One of the consequences of the global spread of English has been a notable increase in the culture-specific content of everyday conversation among fluent L2 speakers. Despite excellent competence in grammar, vocabulary, and pronunciation, communicative breakdowns often occur when speakers of different English varieties fail to grasp the meaning of an utterance that one of them has taken for granted. The distinctive of English lies on the lexicology and vocabulary. Those differences based on the context of culture. The different community is unique for other community from other country. When country adopts a language as local authority means of communication, it can be start to adopt in politic, religion, custom practice, sport, or many other.
The talk illustrates the kind of culture-specific items encountered, discusses the problems in current approaches, describes a fruitful taxonomy, and suggests how it might be implemented. Usual taxonomy already exists. Taxonomy is a classification of items. Special taxonomy is to adopt the learner’s need. Localities belong to the only one taxonomy. There are top ten level categories of taxonomy; such as Universe, earth science, environment, natural history, human body, mind, society, recreation, human geography, and human history. Each category has categories. If we break down the categories, we can see the power of classification. For the example: Mind, one of the categories is arts. Art is classified into the various characteristic, like ‘the music’. The music itself is divided into many subcategories. The subcategories can be essential of significant.
We use internet to develop an ELT cultural weapon. The much growing number of lexical cultural identity of the English around the world captured, correlated, and presented as a teaching result. Taxonomy is the kind of illustrated area. Using the internet, the lexical-cultural identities of emerging Englishes around the world could be captured, collated, and presented as a teaching resource.

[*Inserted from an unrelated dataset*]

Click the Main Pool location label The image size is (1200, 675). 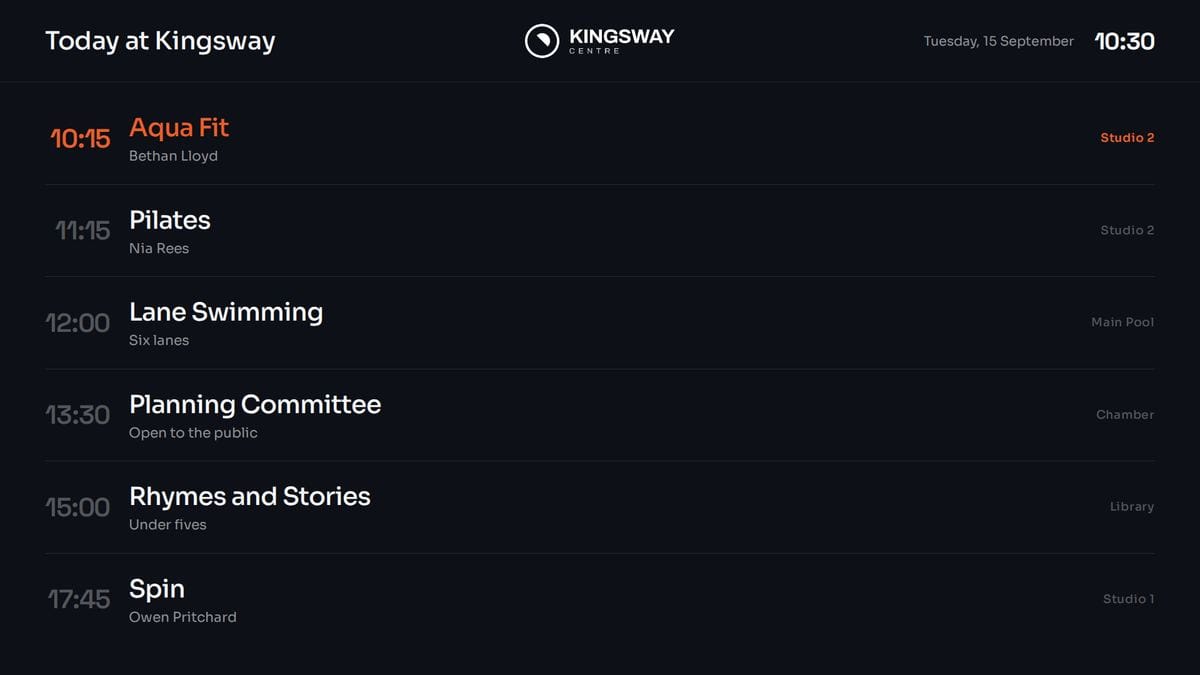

The Relationship of the Conference Topic and Today’s Classroom
Different culture implies different language. To grain more knowledge and skill of competences, the second language learning is needed in the classroom. In the teaching learning process, the students should be taught the vocabulary, grammar, pronunciation, and also culture. If we want to learn about language in some countries, we should learn the culture. In giving a task about linguistics, for the local culture you give a task about what the others mean. It is about pragmatics. For the intercultural, you give your student task about how they put the utterance or sentence in other language. 

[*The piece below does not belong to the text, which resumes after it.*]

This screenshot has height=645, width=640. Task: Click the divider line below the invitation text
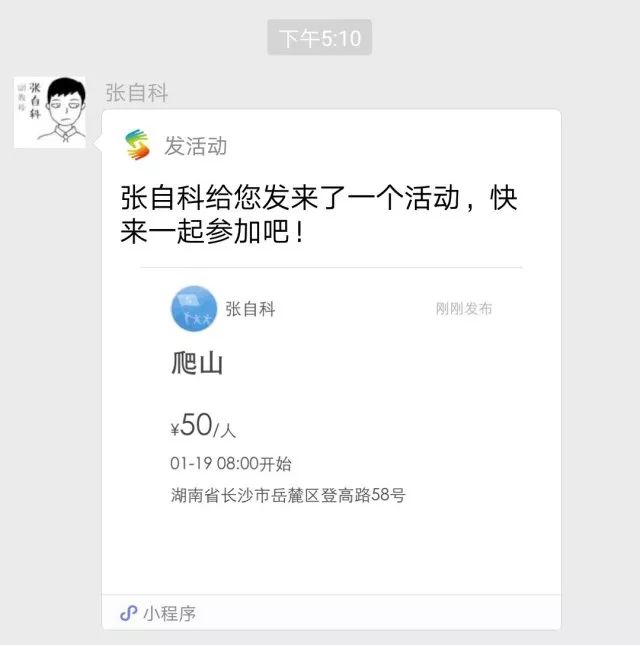coord(330,268)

The Ways of Speaker in Presenting the Material
In the way of delivering the ideas, he looks so enthusiasm. It makes the audiences pay more attention to him. He makes some stress in an important part to help the audience got the main idea. Although he can’t see the audience, he still uses gesture in his speech. He is drawing on the real-life example with such kinds of intonation and stress. It is so interesting when speaker discovers differences in cultural linguistics. After hearing his explanation, we can say that he organized well his speech and he has prepared the material very well. I thought that the audience understood well of his presentation. He also has a good ethic in delivering his speech, he said an apology and thank in his last part of speech.

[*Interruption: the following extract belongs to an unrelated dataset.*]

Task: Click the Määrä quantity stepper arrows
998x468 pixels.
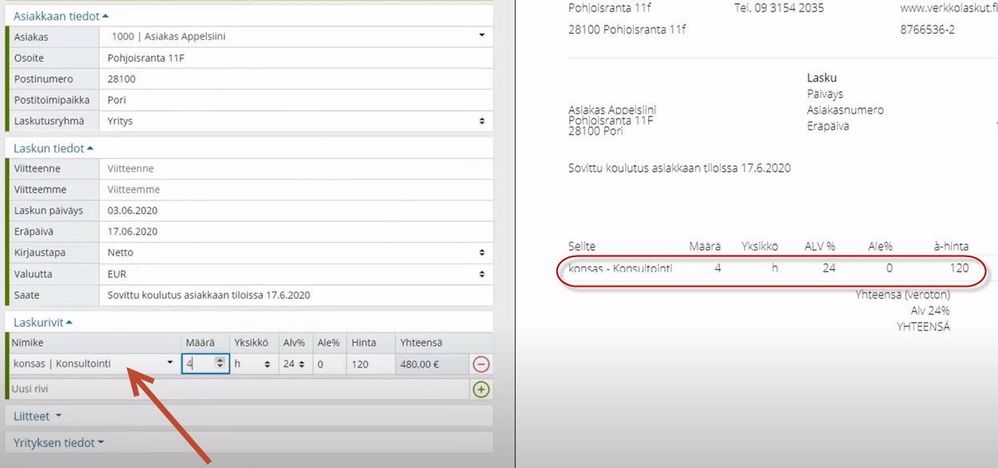Action: click(220, 364)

BRITISH ONLINE CONFERENCE (DAY 5)



THE 4 CS AND ME
Carol Higho

We talk about 4 Cs (Clarity, cut, color, carats). The teachers’ versions are Communication, Cooperation, Collaboration and Creativity. We want our students to become familiar with the Four Cs (Communication, Cooperation, Collaboration and Creativity), but how do we develop and improve our abilities in these four skills professionally within our school?
 
1.      Communication = clarity
Communication is the first thing we learn as a child, but as we grow older, it becomes the hardest thing to do.

AWARENESS (A)
a.       Teacher to Teacher
b.      Teacher to Parent
c.       Teacher to Student
d.      Teacher to DoS / Admin

UNDERSTANDING (U)
As a teacher, we need the understanding.

a.       Lesson plans : learning objectives
b.      High points : motivation, praise, recognition
c.       Need to know : facts, information
d.      Result/scores : assessment/evaluation
e.       To Dos : planning and organization

ENGAGEMENT (E) and INTEGRATION (I)
How, what, why, where, and when do you communicate?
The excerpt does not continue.